**YOUR ASSIGNMENT:** Count the lines below that hold the word "accomplish" and say how many, with no other text.

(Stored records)
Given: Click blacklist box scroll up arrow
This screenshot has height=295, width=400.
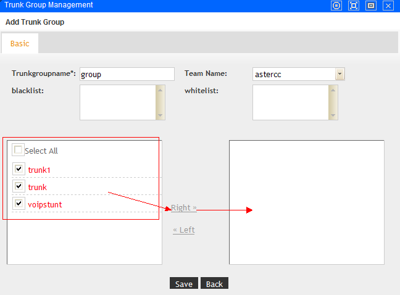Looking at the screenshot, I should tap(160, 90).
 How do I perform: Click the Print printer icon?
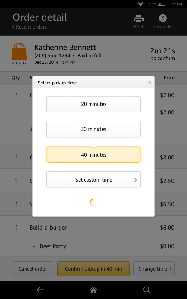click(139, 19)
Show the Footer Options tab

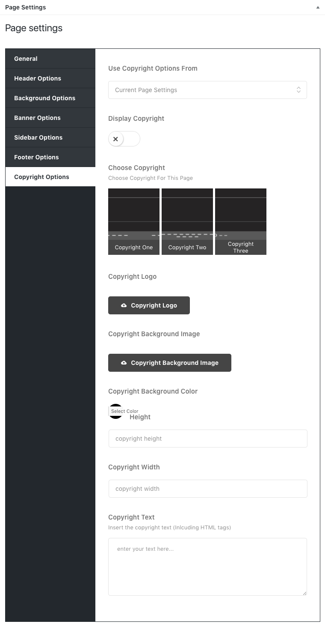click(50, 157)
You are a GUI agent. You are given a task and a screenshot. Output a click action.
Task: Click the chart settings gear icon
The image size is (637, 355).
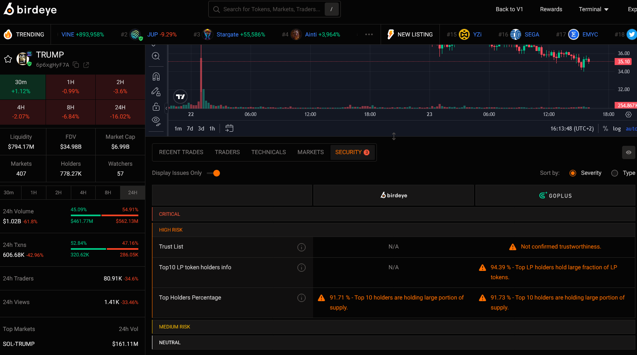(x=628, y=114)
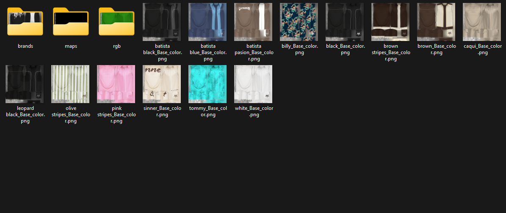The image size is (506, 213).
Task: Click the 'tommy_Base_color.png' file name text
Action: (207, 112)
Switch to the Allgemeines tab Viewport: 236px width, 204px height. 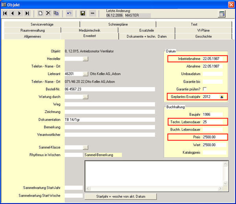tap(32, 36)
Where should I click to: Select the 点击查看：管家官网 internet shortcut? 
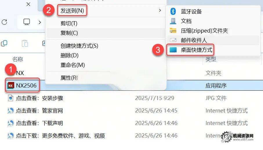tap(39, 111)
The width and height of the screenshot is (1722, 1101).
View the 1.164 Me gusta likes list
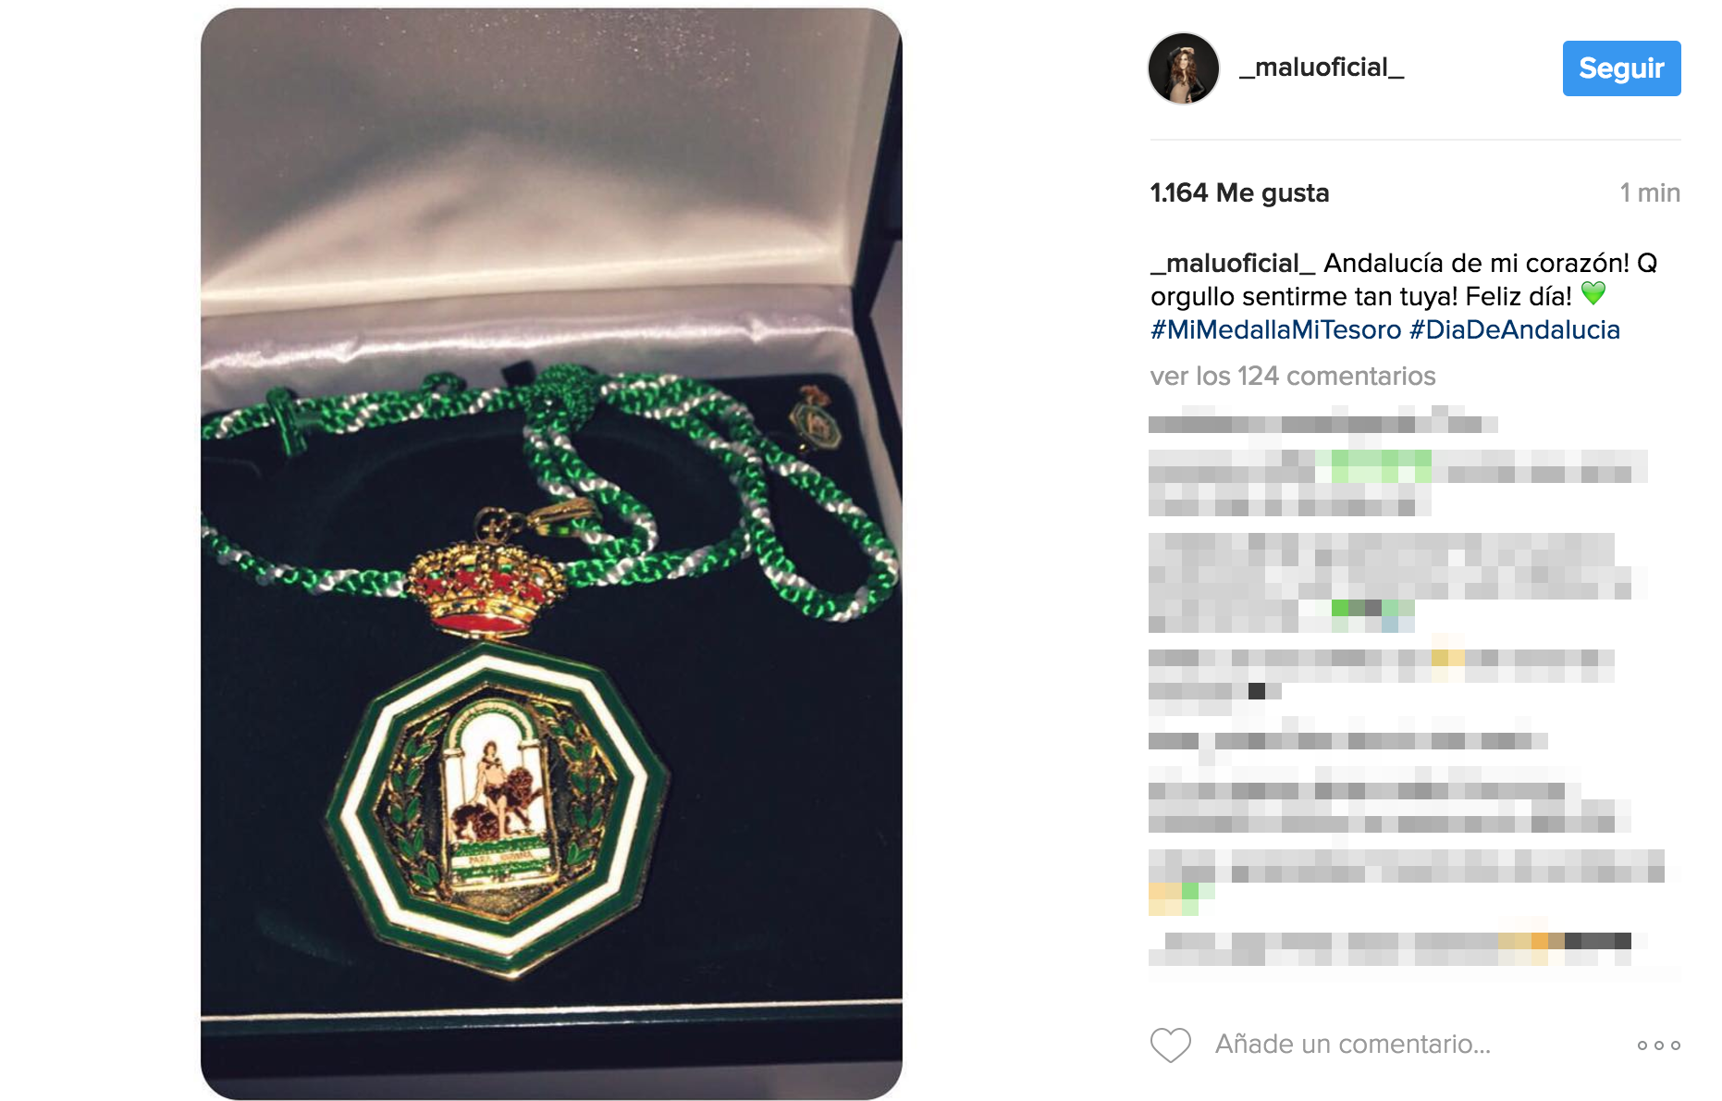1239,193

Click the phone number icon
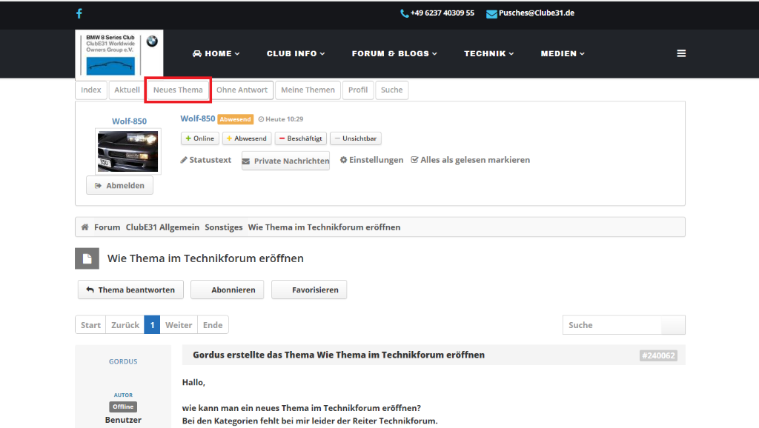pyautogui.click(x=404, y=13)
--
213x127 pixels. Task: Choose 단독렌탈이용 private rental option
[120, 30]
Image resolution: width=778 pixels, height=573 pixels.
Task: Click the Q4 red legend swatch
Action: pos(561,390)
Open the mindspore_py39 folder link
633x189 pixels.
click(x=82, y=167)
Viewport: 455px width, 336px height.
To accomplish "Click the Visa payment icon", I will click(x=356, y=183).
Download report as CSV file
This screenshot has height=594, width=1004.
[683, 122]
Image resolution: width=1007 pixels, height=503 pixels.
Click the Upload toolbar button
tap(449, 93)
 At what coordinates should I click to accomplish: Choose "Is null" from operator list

**TASK RESPONSE:** 2